WHAT THE TASK REQUIRES: Please print the whole of the listing that follows exactly.

SUPPLIED INFORMATION:
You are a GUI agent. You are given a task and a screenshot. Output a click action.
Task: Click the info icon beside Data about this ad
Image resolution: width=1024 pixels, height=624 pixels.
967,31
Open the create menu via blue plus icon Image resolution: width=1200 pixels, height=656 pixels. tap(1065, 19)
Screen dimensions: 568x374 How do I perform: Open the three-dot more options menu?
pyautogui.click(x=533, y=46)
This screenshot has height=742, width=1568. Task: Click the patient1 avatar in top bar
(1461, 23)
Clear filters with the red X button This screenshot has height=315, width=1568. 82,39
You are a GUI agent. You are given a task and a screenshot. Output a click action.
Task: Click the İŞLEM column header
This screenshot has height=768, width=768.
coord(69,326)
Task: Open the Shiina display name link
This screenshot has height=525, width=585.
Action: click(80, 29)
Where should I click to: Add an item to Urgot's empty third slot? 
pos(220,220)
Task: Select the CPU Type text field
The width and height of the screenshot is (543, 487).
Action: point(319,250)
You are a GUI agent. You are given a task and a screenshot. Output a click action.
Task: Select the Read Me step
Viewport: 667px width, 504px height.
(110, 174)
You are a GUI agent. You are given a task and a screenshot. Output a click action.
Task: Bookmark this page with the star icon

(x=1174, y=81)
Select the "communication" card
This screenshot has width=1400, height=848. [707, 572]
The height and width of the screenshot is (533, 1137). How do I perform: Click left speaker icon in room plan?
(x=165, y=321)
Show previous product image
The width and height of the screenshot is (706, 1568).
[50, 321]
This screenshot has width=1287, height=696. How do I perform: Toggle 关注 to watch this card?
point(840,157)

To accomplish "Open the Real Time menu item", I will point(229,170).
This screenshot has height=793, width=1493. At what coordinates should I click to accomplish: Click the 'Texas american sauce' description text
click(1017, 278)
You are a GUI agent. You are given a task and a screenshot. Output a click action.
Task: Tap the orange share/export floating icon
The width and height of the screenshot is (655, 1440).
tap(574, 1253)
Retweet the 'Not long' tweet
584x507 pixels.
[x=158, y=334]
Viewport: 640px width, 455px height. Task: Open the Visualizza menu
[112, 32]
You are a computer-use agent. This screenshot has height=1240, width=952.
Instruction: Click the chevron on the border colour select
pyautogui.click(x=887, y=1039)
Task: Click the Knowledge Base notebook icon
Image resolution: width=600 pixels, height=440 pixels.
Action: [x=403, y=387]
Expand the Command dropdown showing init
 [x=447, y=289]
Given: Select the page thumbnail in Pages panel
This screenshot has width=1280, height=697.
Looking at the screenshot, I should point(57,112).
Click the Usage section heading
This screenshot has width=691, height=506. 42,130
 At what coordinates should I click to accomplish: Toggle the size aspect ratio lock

SOLUTION:
You are a GUI agent. You are given a task and a screenshot. Output a click action.
Task: Click the info icon beside Data about this ad
Image resolution: width=1024 pixels, height=624 pixels.
967,31
Open the create menu via blue plus icon Image resolution: width=1200 pixels, height=656 pixels. tap(1065, 19)
Screen dimensions: 568x374 How do I perform: Open the three-dot more options menu?
pyautogui.click(x=533, y=46)
This screenshot has height=742, width=1568. Task: Click the patient1 avatar in top bar
(1461, 23)
Clear filters with the red X button This screenshot has height=315, width=1568. 82,39
You are a GUI agent. You are given a task and a screenshot. Output a click action.
Task: Click the İŞLEM column header
This screenshot has height=768, width=768.
coord(69,326)
Task: Open the Shiina display name link
This screenshot has height=525, width=585.
Action: click(80, 29)
Where should I click to: Add an item to Urgot's empty third slot? 
pos(220,220)
Task: Select the CPU Type text field
The width and height of the screenshot is (543, 487).
Action: point(319,250)
You are a GUI agent. You are given a task and a screenshot. Output a click action.
Task: Select the Read Me step
Viewport: 667px width, 504px height.
(110, 174)
You are a GUI agent. You are given a task and a screenshot. Output a click action.
Task: Bookmark this page with the star icon

(x=1174, y=81)
Select the "communication" card
This screenshot has width=1400, height=848. [707, 572]
The height and width of the screenshot is (533, 1137). How do I perform: Click left speaker icon in room plan?
(x=165, y=321)
Show previous product image
The width and height of the screenshot is (706, 1568).
[50, 321]
This screenshot has width=1287, height=696. How do I perform: Toggle 关注 to watch this card?
point(840,157)

To accomplish "Open the Real Time menu item", I will point(229,170).
This screenshot has height=793, width=1493. At what coordinates should I click to accomplish: Click the 'Texas american sauce' description text
click(1017, 278)
You are a GUI agent. You are given a task and a screenshot. Output a click action.
Task: Tap the orange share/export floating icon
The width and height of the screenshot is (655, 1440).
tap(574, 1253)
Retweet the 'Not long' tweet
584x507 pixels.
[x=158, y=334]
Viewport: 640px width, 455px height. Task: Open the Visualizza menu
[112, 32]
You are a computer-use agent. This screenshot has height=1240, width=952.
Instruction: Click the chevron on the border colour select
pyautogui.click(x=887, y=1039)
Task: Click the Knowledge Base notebook icon
Image resolution: width=600 pixels, height=440 pixels.
Action: [x=403, y=387]
Expand the Command dropdown showing init
 [x=447, y=289]
Given: Select the page thumbnail in Pages panel
This screenshot has width=1280, height=697.
Looking at the screenshot, I should point(57,112).
Click the Usage section heading
This screenshot has width=691, height=506. 42,130
 At what coordinates should I click to accomplish: Toggle the size aspect ratio lock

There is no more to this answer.